[Stored items]
══════════

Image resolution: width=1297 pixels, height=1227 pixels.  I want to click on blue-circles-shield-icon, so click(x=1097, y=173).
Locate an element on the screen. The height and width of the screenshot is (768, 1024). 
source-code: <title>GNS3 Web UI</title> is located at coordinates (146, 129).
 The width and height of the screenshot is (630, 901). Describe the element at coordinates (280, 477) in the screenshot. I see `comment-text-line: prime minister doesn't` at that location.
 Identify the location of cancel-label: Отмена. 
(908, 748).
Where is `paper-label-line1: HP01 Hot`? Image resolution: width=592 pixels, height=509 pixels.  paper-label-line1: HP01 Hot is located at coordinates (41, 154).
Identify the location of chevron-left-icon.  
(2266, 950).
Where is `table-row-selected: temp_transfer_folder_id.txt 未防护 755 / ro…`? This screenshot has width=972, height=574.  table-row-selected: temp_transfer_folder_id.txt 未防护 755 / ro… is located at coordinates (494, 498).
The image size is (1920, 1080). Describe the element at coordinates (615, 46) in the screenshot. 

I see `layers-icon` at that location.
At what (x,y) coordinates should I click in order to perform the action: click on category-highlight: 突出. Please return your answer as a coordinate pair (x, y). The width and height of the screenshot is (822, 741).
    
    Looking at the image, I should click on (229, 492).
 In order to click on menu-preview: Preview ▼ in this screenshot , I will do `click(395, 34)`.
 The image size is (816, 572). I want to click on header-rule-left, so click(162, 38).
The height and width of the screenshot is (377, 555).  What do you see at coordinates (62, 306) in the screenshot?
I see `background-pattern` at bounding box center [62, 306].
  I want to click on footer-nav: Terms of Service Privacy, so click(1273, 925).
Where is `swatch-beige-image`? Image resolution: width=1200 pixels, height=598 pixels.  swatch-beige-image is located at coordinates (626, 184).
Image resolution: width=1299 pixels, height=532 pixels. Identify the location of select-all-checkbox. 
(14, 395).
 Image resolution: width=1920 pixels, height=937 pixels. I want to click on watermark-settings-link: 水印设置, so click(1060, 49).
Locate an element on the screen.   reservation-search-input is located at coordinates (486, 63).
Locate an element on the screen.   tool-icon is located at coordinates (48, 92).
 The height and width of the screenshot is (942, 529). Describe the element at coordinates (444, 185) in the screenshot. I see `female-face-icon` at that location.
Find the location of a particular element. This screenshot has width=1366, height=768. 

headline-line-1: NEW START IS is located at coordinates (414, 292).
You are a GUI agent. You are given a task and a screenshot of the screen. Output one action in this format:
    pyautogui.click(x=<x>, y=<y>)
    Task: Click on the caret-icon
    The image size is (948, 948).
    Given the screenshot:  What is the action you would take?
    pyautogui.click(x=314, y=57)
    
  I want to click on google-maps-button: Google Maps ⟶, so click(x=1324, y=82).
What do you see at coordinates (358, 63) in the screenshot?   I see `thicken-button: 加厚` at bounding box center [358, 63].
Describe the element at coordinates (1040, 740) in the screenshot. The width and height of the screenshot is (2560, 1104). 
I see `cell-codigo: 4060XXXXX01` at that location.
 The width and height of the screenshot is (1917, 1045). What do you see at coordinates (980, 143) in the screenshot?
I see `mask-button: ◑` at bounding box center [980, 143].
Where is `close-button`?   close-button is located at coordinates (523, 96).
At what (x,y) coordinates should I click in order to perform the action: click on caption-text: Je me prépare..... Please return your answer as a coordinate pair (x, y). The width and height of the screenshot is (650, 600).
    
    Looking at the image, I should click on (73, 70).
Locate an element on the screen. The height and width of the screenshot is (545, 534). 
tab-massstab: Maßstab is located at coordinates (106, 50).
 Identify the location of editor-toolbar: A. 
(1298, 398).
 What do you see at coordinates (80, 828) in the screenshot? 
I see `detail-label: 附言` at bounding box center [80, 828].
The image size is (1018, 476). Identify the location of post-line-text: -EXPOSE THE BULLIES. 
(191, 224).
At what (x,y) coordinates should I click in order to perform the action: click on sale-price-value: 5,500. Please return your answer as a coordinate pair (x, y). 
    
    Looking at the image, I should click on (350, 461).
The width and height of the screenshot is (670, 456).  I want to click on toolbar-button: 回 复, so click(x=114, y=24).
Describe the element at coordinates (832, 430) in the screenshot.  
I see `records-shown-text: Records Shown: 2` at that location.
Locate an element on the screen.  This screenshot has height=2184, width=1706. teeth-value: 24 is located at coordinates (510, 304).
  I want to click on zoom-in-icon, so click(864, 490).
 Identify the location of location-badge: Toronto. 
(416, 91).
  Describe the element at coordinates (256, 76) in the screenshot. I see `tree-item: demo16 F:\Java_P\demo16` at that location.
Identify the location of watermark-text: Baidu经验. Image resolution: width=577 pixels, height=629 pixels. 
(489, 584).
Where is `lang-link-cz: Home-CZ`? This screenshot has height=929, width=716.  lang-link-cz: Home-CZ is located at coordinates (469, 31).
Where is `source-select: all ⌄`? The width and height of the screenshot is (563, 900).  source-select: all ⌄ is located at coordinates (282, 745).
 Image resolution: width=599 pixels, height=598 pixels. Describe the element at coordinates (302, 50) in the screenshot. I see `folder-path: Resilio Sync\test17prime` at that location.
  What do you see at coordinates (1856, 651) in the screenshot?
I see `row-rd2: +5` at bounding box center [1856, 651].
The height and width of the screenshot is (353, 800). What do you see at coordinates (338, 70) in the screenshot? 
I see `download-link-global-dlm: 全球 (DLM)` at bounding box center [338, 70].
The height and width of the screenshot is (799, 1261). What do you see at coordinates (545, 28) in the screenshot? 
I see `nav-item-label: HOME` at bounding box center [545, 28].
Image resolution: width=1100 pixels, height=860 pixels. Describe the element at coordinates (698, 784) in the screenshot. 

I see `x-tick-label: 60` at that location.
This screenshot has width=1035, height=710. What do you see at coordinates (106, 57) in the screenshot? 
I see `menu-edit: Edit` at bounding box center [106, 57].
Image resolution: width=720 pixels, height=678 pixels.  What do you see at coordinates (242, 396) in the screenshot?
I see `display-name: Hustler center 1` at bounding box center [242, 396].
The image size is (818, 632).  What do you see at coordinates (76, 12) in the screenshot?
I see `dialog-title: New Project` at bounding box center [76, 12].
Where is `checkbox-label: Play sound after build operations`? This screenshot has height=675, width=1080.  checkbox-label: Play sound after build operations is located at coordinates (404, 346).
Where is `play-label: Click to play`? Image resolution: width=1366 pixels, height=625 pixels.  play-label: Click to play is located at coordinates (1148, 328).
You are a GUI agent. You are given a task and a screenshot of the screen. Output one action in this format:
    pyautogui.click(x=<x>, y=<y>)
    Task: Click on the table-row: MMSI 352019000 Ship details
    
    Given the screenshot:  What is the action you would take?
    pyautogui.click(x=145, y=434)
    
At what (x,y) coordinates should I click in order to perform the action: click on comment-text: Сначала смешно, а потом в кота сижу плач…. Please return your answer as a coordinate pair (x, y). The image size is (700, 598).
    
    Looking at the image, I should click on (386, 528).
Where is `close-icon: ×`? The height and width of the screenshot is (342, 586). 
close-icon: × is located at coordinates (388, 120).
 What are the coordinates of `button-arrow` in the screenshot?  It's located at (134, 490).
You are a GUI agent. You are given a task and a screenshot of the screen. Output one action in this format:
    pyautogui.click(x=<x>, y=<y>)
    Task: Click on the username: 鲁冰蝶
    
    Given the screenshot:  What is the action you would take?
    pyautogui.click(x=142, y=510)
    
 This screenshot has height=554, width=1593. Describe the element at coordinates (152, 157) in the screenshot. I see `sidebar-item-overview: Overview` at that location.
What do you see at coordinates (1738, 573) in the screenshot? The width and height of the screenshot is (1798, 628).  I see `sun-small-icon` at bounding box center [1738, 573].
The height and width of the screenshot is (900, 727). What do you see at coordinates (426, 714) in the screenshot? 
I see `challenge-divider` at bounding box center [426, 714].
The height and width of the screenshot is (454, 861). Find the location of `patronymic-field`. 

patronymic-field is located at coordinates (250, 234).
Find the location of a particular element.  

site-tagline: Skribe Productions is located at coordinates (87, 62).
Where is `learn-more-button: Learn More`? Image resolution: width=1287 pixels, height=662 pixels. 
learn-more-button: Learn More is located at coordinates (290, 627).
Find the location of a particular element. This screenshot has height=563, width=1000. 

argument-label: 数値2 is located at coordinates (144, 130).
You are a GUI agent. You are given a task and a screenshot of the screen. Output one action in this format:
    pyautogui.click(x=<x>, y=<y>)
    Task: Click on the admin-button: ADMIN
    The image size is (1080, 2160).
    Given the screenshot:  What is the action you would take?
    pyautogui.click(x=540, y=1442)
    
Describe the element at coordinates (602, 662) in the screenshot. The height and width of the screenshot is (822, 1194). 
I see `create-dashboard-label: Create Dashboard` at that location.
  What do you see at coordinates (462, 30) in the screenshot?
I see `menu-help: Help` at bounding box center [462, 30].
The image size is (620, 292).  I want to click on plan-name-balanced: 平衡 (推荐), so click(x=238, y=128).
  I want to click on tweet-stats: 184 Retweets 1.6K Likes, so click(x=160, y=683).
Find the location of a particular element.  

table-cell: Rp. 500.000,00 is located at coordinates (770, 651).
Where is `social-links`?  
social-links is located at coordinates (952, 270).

══════════

Task instructions: Repeat the listing above verbatim, from its first line through the line that contains "coordinates (626, 184).", including both ends.

Exercise answer:
Image resolution: width=1297 pixels, height=1227 pixels.  I want to click on blue-circles-shield-icon, so click(x=1097, y=173).
Locate an element on the screen. The height and width of the screenshot is (768, 1024). 
source-code: <title>GNS3 Web UI</title> is located at coordinates (146, 129).
 The width and height of the screenshot is (630, 901). Describe the element at coordinates (280, 477) in the screenshot. I see `comment-text-line: prime minister doesn't` at that location.
 Identify the location of cancel-label: Отмена. 
(908, 748).
Where is `paper-label-line1: HP01 Hot`? Image resolution: width=592 pixels, height=509 pixels.  paper-label-line1: HP01 Hot is located at coordinates (41, 154).
Identify the location of chevron-left-icon.  
(2266, 950).
Where is `table-row-selected: temp_transfer_folder_id.txt 未防护 755 / ro…`? This screenshot has width=972, height=574.  table-row-selected: temp_transfer_folder_id.txt 未防护 755 / ro… is located at coordinates (494, 498).
The image size is (1920, 1080). Describe the element at coordinates (615, 46) in the screenshot. 

I see `layers-icon` at that location.
At what (x,y) coordinates should I click in order to perform the action: click on category-highlight: 突出. Please return your answer as a coordinate pair (x, y). The width and height of the screenshot is (822, 741).
    
    Looking at the image, I should click on (229, 492).
 In order to click on menu-preview: Preview ▼ in this screenshot , I will do `click(395, 34)`.
 The image size is (816, 572). I want to click on header-rule-left, so click(162, 38).
The height and width of the screenshot is (377, 555).  What do you see at coordinates (62, 306) in the screenshot?
I see `background-pattern` at bounding box center [62, 306].
  I want to click on footer-nav: Terms of Service Privacy, so click(1273, 925).
Where is `swatch-beige-image`? Image resolution: width=1200 pixels, height=598 pixels.  swatch-beige-image is located at coordinates (626, 184).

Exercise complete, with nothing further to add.